人さらいからの脱出
家庭連合の信者で医師の小出浩久氏が、ご自身が受けた拉致監禁被害の実態を報告した本です。
1983年に統一教会(当時)の信仰を持った小出氏は、医師として都内の病院に勤務しましたが、1992年に実家に帰省した際に親族によって拉致監禁されました。脱会屋の宮村峻氏が背後にいて、ご両親は宮村氏の指示なくしては何もできない状態になりました。
反対牧師の松村堡智氏が聖書などを基に統一原理の間違いを指摘しますが、その内容に説得力はなく、小出氏は信仰を貫きます。しかし、そのままでは監禁状態から抜け出すことは不可能です。
小出氏は、脱出するには脱会宣言するしかないと決意しますが、今度は他の監禁者への説得や拉致監禁に参加させられました。その挙句に、勤務していた病院に対して未払い賃金をめぐっての調停をさせられます。その病院が統一教会系だという理由です。その時代理人として登場したのが紀藤正樹弁護士と山口広弁護士でした。実際には賃金は支払われているのですが、受け取っていないことにさせられました。

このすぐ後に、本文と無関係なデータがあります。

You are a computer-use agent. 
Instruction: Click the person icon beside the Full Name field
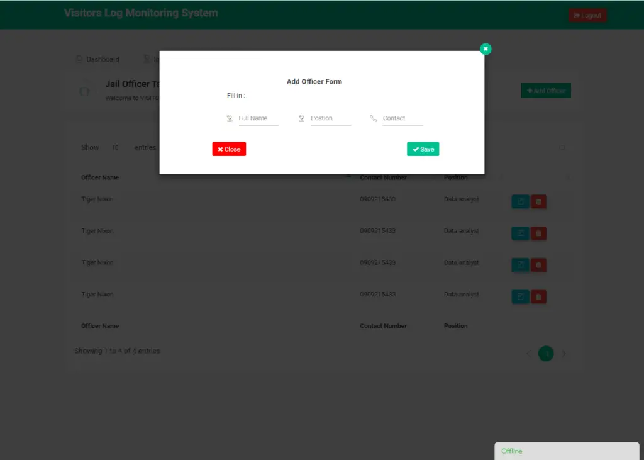click(230, 118)
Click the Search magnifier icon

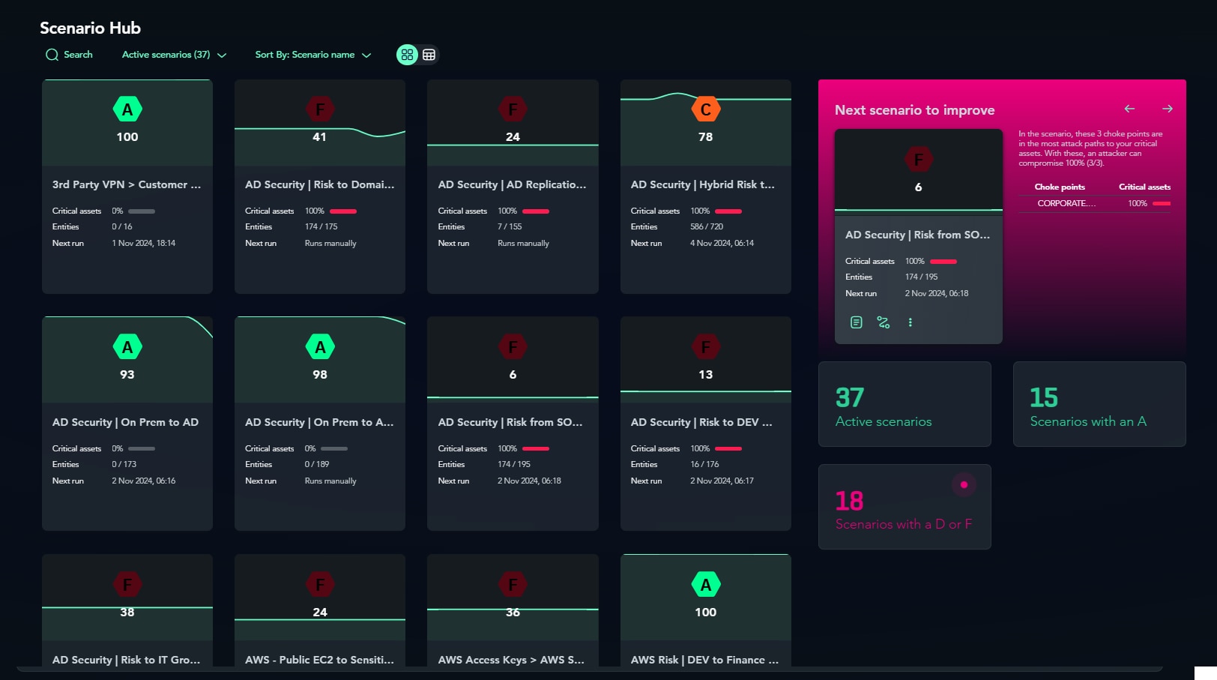pos(52,55)
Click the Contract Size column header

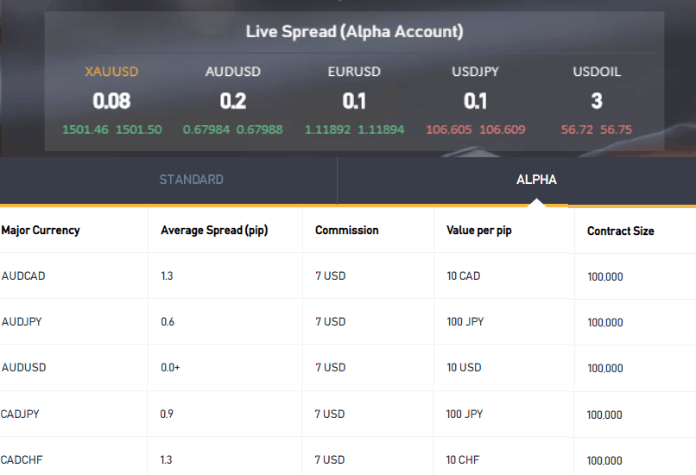point(621,231)
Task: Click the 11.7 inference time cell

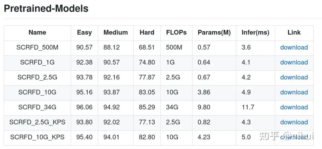Action: coord(248,107)
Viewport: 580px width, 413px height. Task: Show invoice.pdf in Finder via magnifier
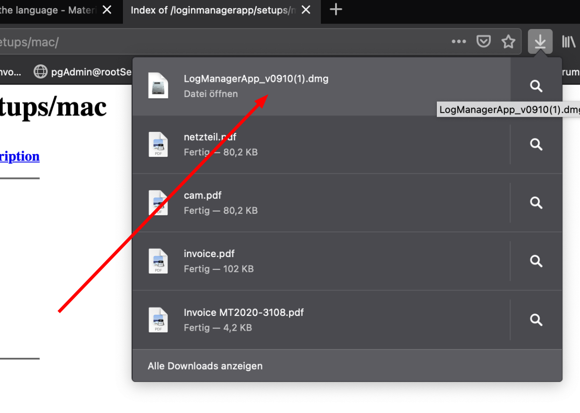click(536, 261)
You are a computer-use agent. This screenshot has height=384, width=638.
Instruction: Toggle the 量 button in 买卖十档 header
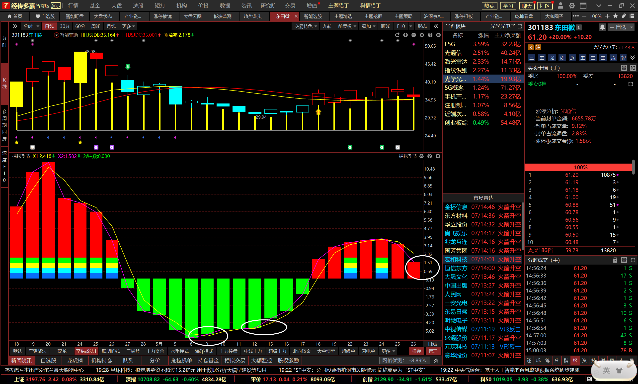pos(624,68)
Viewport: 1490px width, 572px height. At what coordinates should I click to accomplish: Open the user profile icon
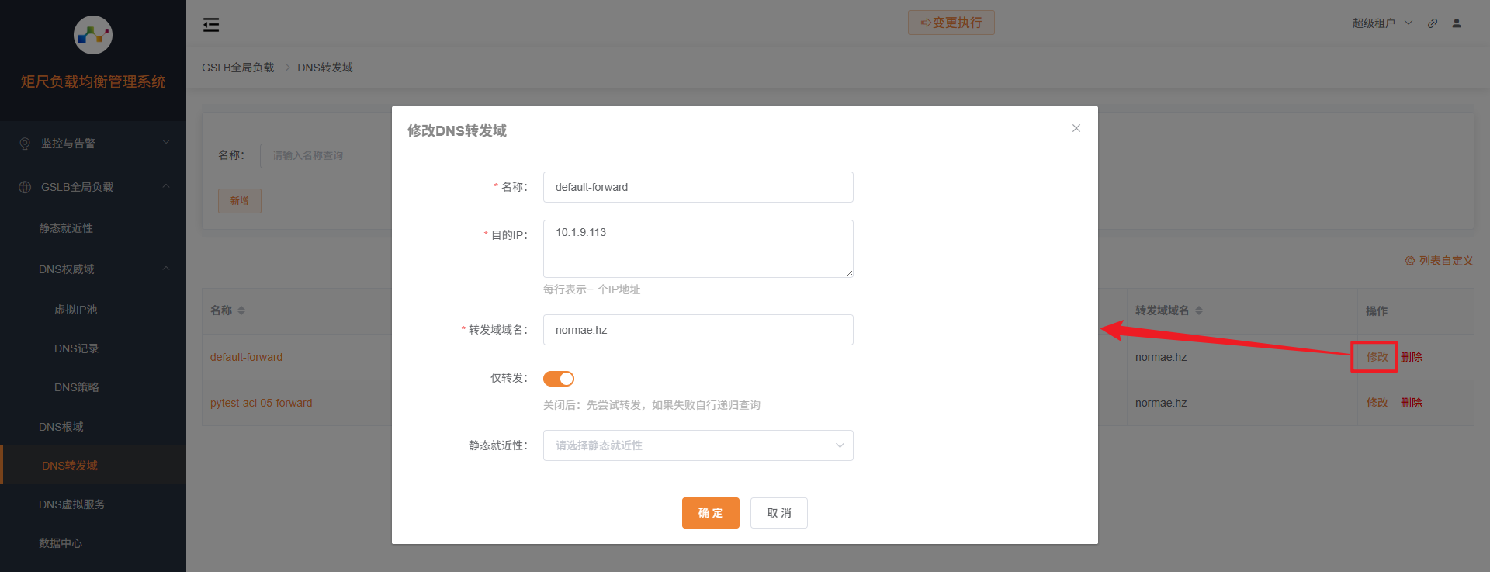tap(1457, 23)
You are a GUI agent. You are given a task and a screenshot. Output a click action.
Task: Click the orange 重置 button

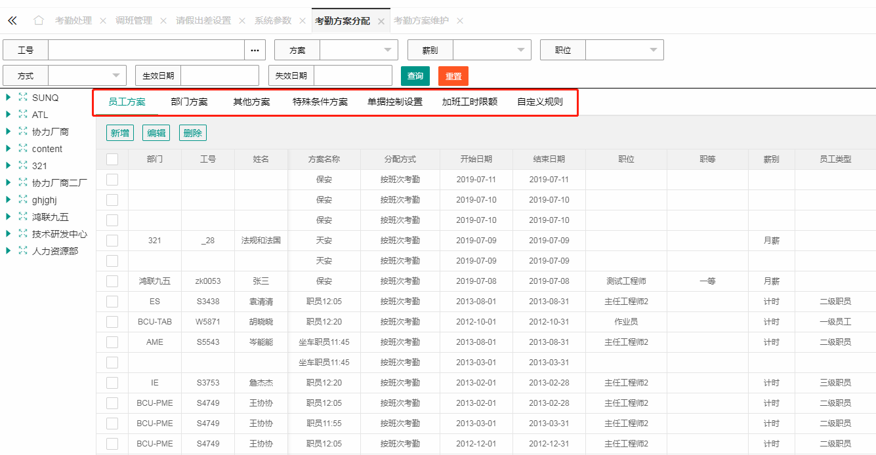tap(453, 76)
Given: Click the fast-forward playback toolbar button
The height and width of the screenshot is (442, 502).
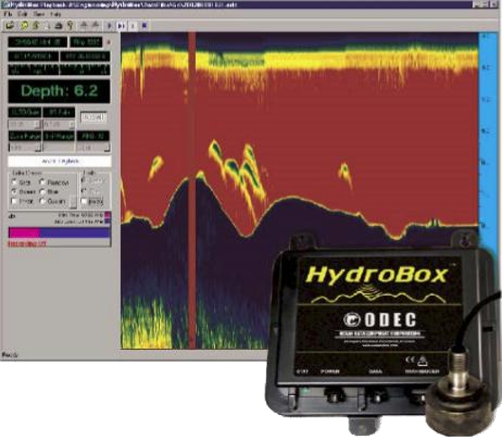Looking at the screenshot, I should click(x=121, y=26).
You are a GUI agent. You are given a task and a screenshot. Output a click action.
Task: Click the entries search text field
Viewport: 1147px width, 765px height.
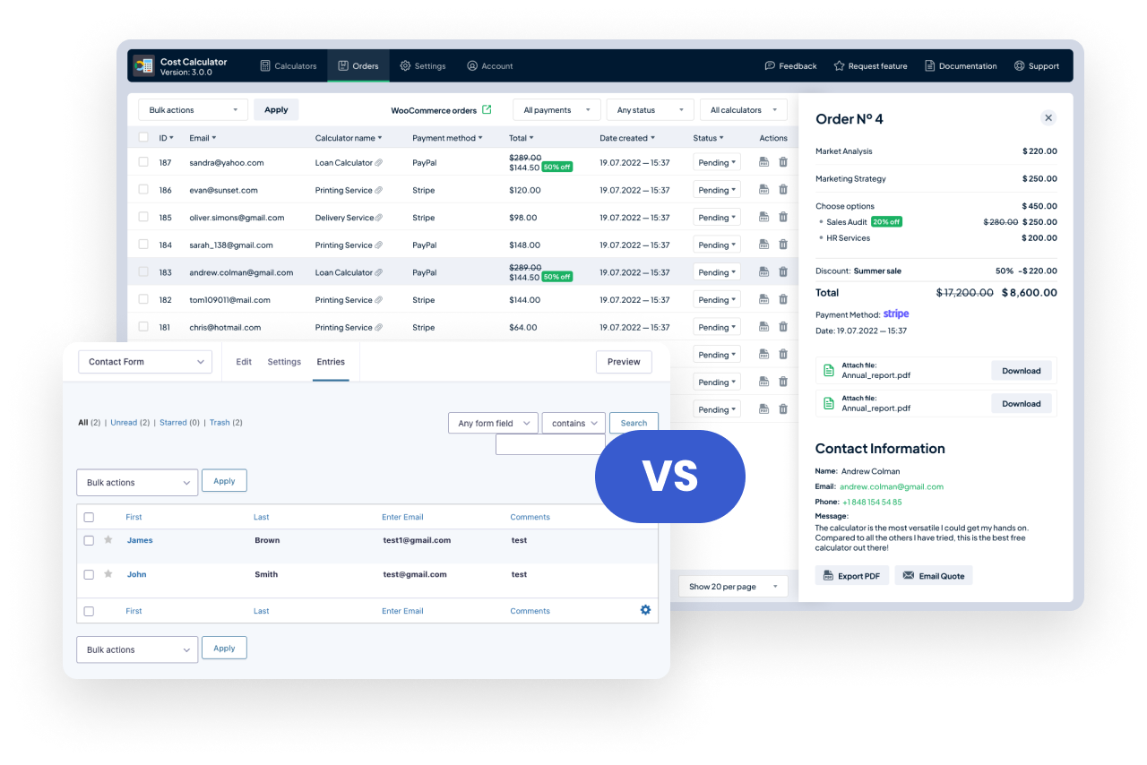550,444
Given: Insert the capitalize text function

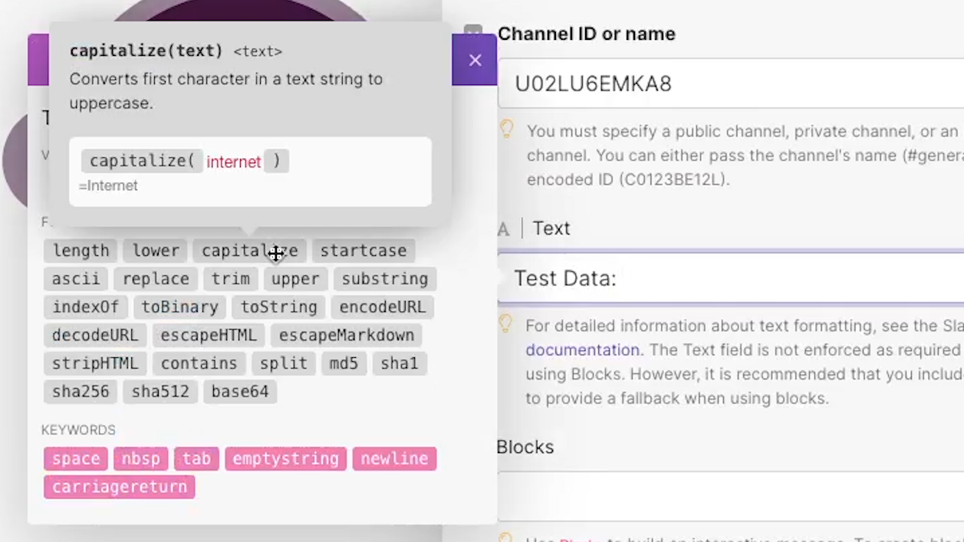Looking at the screenshot, I should tap(249, 251).
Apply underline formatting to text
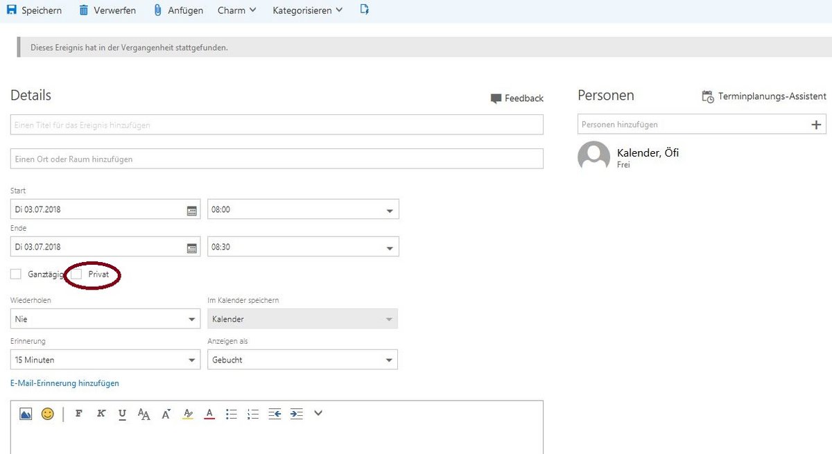The image size is (832, 454). (x=122, y=414)
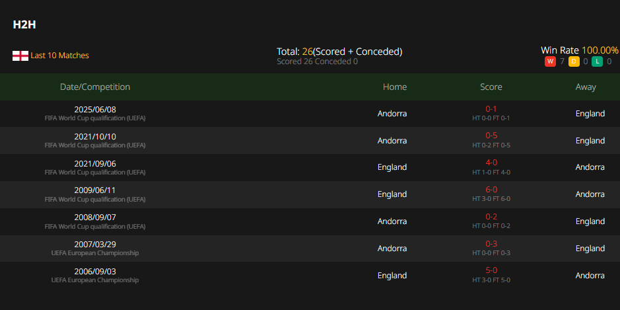Click the Score column header
The image size is (620, 310).
[x=491, y=87]
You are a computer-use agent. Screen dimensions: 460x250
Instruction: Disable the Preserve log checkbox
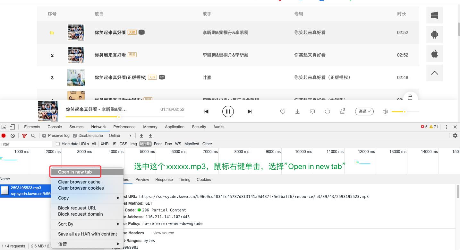(44, 136)
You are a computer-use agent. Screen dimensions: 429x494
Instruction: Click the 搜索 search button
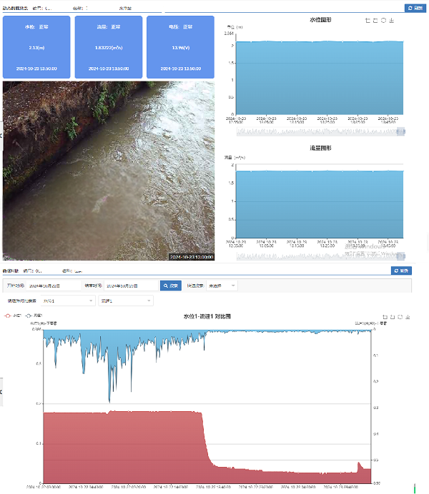[x=171, y=286]
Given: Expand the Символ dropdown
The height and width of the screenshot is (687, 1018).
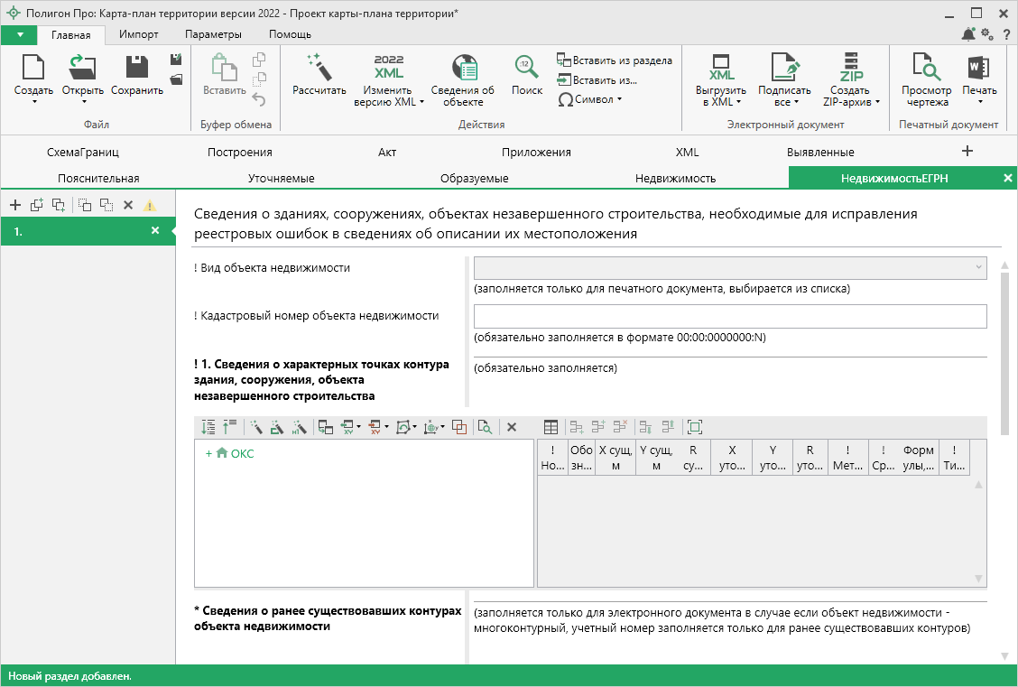Looking at the screenshot, I should tap(591, 99).

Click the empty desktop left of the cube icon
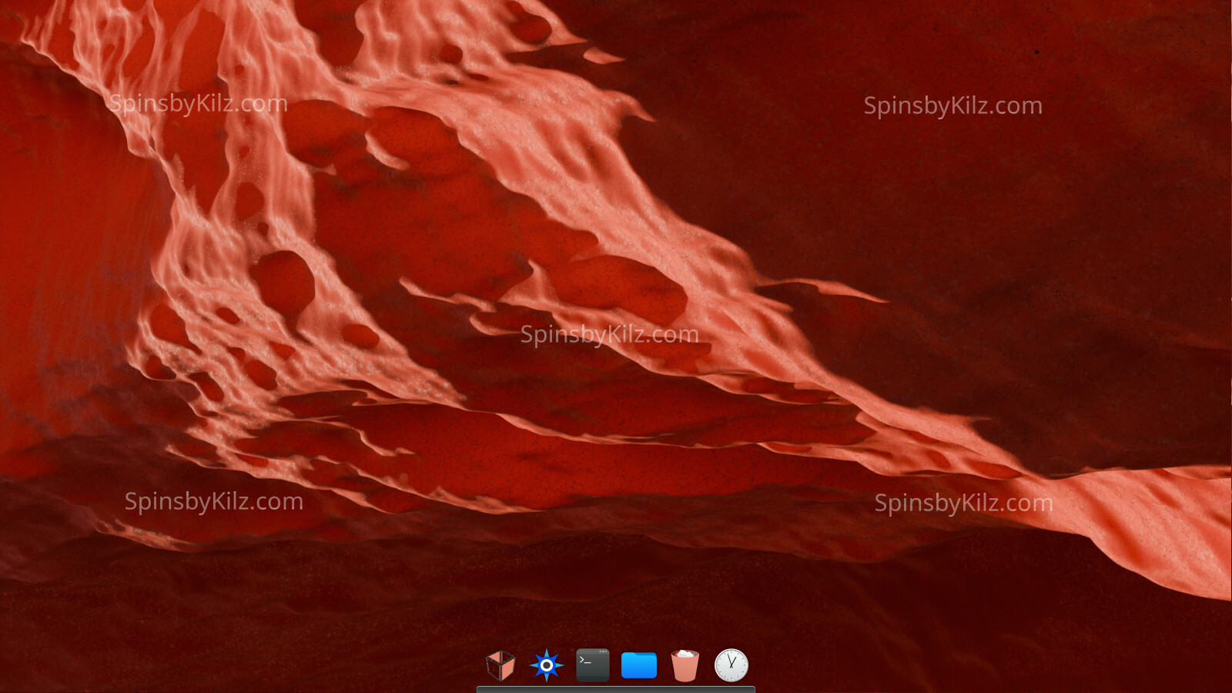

紀藤弁護士、山口弁護士は、小出氏への拉致監禁があったことを認識していました。次のように書かれています。
「山口、紀藤の両弁護士は、こういう打ち合わせの時点で、私が両親の監視下で生活していたのをよく知っていた。また宮村氏の役割も十分にわきまえていたようだ」(P166)
小出氏は、移動中に脱出のチャンスを見つけて、監禁から抜け出しました。そして一心病院への調停を取り下げ、紀藤弁護士と山口弁護士を解任しました。
小出氏は一貫して信仰を貫いていますが、脱出するためとは言え、偽装脱会の過程で他の拉致監禁被害者の説得や拉致監禁の手助けをしたことに、今でも心を痛めています。
これは、拉致監禁グループ(脱会屋、反対牧師、反対弁護士)の手口、役割分担、被害者の心境を正確に記載した、貴重な記録です。小出氏は、先日都内で開催された、拉致被害者シンポジウムでも、登壇していました。拉致監禁の恐ろしさを、一人でも多くの方に知って頂く必要があると思います。